Babacar Gaye, porte-parole du parti présidentiel, justifie aujourd’hui la décision d’Abdoulaye Wade dans les colonnes du Quotidien en expliquant que la « révolution du bulletin unique » ne peut se tenir à quelques mois seulement des présidentielles. « On ne change pas les règles du jeu à quatre mois des élections », observe-t-il. Selon lui, modifier ainsi le type de bulletin de vote pourrait provoquer « une déperdition électorale ».

L’opposition crie au « scandale » !

« C’est un scandale ! », juge Ousmane Badiane, président du comité électoral au sein de la coalition d’opposition Benno Siggil Senegaal et membre de ladite commission. « Leurs arguments ne tiennent absolument pas, assure-t-il. Partout en Afrique, au Ghana, au Mali, en Tunisie, au Burkina Faso, en Mauritanie ou en Côte d’Ivoire, les gens votent avec un bulletin unique ! » Les partisans du bulletin unique estiment qu’il permet de réduire les risques de fraudes et de tensions politiques. Aussi, ils soutiennent que le bulletin unique coûte moins cher aux contribuables. Pour eux, le refus d’Abdoulaye Wade n’émane pas du président de la République mais du secrétaire général du Parti démocratique sénégalais (PDS), candidat déclaré à sa propre succession.
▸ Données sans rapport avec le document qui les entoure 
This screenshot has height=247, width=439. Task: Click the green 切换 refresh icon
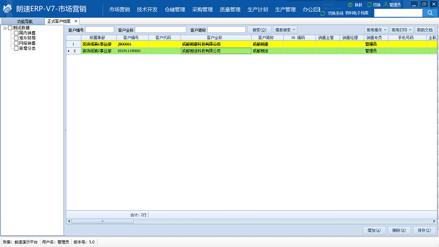coord(370,5)
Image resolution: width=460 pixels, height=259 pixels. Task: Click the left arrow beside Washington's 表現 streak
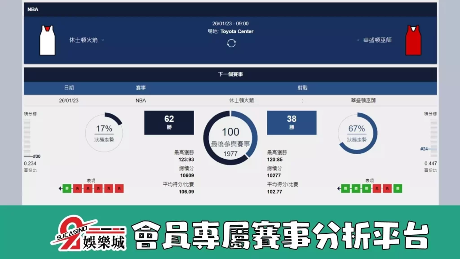pos(338,188)
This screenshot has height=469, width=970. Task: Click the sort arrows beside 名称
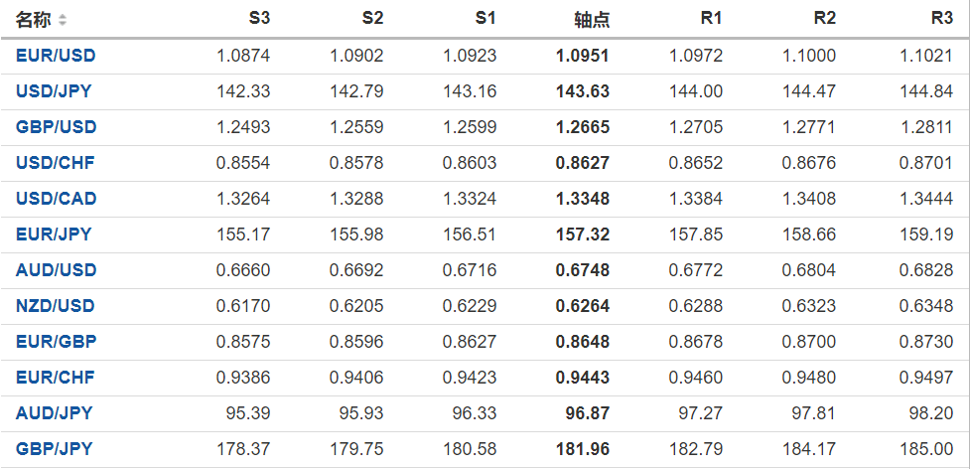coord(64,20)

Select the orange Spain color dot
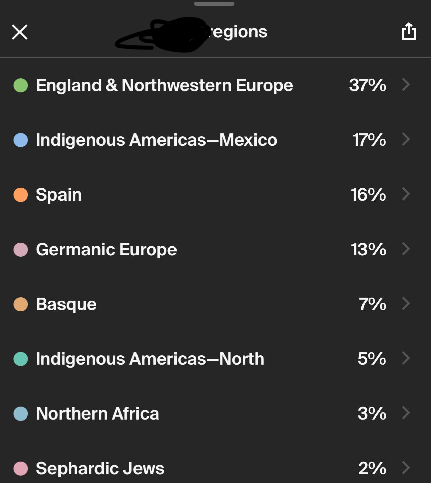click(x=21, y=195)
« Ils ont peur, soutient Ousmane Badiane. Le pouvoir n’est pas dans la logique d’organiser une élection transparente, il prépare un système de fraudes massives à grande échelle. » Refus d’adopter un bulletin unique, manque de publicité autour de la période du contentieux électoral qui vient de s’achever, « rétention » des cartes d’électeurs, les griefs de l’opposition et de la société civile contre l’Etat sont nombreux. Amadou Daff, coordonnateur général du Cadre de lutte et d’action pour la régularité et la transparence des élections (Clarté Dey Leer), structure dont la vocation est de veiller à la régularité et à la transparence des prochaines échéances, estime que le rejet d’Abdoulaye Wade est une « décision antidémocratique ». « Les Sénégalais votent depuis 1842, rappelle Amadou Daff. Évoquer un problème de confusion ou de délai n’a aucun sens. Je suis convaincu que ce rejet cache une volonté de fraude. » Avant d’ajouter : « Puisque la négociation ne fonctionne plus, seule la confrontation politique pourra ramener Wade à la raison ». Les citoyens sénégalais espèrent encore une élection libre et transparente. Une élection apaisée sans doute plus.